**Exercise task**
Arrange every line of the material below as a JSON list of strings, one string per line, with blank lines left out.

**Records to process**
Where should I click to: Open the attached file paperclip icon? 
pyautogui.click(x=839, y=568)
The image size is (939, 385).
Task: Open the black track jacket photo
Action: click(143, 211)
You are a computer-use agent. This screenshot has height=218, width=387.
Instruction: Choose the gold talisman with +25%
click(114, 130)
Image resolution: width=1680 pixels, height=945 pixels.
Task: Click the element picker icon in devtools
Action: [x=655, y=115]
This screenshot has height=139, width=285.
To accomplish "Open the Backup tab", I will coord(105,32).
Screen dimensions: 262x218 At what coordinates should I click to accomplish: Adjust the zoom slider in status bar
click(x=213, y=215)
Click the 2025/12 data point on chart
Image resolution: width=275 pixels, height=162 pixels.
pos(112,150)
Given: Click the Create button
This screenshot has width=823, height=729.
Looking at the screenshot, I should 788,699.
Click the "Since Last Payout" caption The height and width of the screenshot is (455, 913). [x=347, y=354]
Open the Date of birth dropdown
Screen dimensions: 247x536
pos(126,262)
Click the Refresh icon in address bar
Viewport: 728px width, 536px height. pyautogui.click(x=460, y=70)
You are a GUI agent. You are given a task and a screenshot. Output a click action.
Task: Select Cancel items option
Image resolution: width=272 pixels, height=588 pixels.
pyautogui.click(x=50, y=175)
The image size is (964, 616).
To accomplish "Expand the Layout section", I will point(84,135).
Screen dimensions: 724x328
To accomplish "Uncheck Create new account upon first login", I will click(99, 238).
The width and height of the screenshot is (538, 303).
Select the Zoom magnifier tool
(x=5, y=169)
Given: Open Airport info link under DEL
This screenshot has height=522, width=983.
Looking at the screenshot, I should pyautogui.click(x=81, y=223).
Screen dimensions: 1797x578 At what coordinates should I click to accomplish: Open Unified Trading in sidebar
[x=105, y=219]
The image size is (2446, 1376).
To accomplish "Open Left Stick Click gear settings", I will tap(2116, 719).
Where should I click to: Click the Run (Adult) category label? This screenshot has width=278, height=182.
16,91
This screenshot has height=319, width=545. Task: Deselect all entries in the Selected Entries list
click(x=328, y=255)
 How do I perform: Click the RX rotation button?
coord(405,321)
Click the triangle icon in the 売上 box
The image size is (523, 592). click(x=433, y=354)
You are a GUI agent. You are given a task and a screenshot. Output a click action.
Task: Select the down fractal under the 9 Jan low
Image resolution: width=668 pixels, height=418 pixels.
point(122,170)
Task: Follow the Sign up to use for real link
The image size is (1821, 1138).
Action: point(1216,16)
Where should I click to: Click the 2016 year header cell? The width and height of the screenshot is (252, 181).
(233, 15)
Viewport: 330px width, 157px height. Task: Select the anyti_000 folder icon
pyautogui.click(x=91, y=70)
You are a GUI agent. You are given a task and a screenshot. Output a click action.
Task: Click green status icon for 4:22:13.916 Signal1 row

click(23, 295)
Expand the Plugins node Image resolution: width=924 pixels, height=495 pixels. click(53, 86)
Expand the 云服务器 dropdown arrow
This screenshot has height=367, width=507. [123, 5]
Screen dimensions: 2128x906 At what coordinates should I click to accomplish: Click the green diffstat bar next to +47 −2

**Finished task**
[
  "Where should I click to: Open the attached file paperclip icon? ",
  "pyautogui.click(x=839, y=568)",
  "The image size is (939, 385).",
  "Task: Open the black track jacket photo",
  "Action: click(143, 211)",
  "You are a computer-use agent. This screenshot has height=218, width=387.",
  "Instruction: Choose the gold talisman with +25%",
  "click(114, 130)",
  "Image resolution: width=1680 pixels, height=945 pixels.",
  "Task: Click the element picker icon in devtools",
  "Action: [x=655, y=115]",
  "This screenshot has height=139, width=285.",
  "To accomplish \"Open the Backup tab\", I will coord(105,32).",
  "Screen dimensions: 262x218 At what coordinates should I click to accomplish: Adjust the zoom slider in status bar",
  "click(x=213, y=215)",
  "Click the 2025/12 data point on chart",
  "Image resolution: width=275 pixels, height=162 pixels.",
  "pos(112,150)",
  "Given: Click the Create button",
  "This screenshot has width=823, height=729.",
  "Looking at the screenshot, I should 788,699.",
  "Click the \"Since Last Payout\" caption The height and width of the screenshot is (455, 913). [x=347, y=354]",
  "Open the Date of birth dropdown",
  "Screen dimensions: 247x536",
  "pos(126,262)",
  "Click the Refresh icon in address bar",
  "Viewport: 728px width, 536px height. pyautogui.click(x=460, y=70)",
  "You are a GUI agent. You are given a task and a screenshot. Output a click action.",
  "Task: Select Cancel items option",
  "Image resolution: width=272 pixels, height=588 pixels.",
  "pyautogui.click(x=50, y=175)",
  "The image size is (964, 616).",
  "To accomplish \"Expand the Layout section\", I will point(84,135).",
  "Screen dimensions: 724x328",
  "To accomplish \"Uncheck Create new account upon first login\", I will click(99, 238).",
  "The width and height of the screenshot is (538, 303).",
  "Select the Zoom magnifier tool",
  "(x=5, y=169)",
  "Given: Open Airport info link under DEL",
  "This screenshot has height=522, width=983.",
  "Looking at the screenshot, I should pyautogui.click(x=81, y=223).",
  "Screen dimensions: 1797x578 At what coordinates should I click to accomplish: Open Unified Trading in sidebar",
  "[x=105, y=219]",
  "The image size is (2446, 1376).",
  "To accomplish \"Open Left Stick Click gear settings\", I will tap(2116, 719).",
  "Where should I click to: Click the Run (Adult) category label? This screenshot has width=278, height=182.",
  "16,91",
  "This screenshot has height=319, width=545. Task: Deselect all entries in the Selected Entries list",
  "click(x=328, y=255)",
  " How do I perform: Click the RX rotation button?",
  "coord(405,321)",
  "Click the triangle icon in the 売上 box",
  "The image size is (523, 592). click(x=433, y=354)",
  "You are a GUI agent. You are given a task and a screenshot. Output a click action.",
  "Task: Select the down fractal under the 9 Jan low",
  "Image resolution: width=668 pixels, height=418 pixels.",
  "point(122,170)",
  "Task: Follow the Sign up to use for real link",
  "The image size is (1821, 1138).",
  "Action: point(1216,16)",
  "Where should I click to: Click the 2016 year header cell? The width and height of the screenshot is (252, 181).",
  "(233, 15)",
  "Viewport: 330px width, 157px height. Task: Select the anyti_000 folder icon",
  "pyautogui.click(x=91, y=70)",
  "You are a GUI agent. You are given a task and a screenshot. Output a click action.",
  "Task: Click green status icon for 4:22:13.916 Signal1 row",
  "click(23, 295)",
  "Expand the Plugins node Image resolution: width=924 pixels, height=495 pixels. click(53, 86)",
  "Expand the 云服务器 dropdown arrow",
  "This screenshot has height=367, width=507. [123, 5]",
  "Screen dimensions: 2128x906 At what coordinates should I click to accomplish: Click the green diffstat bar next to +47 −2"
]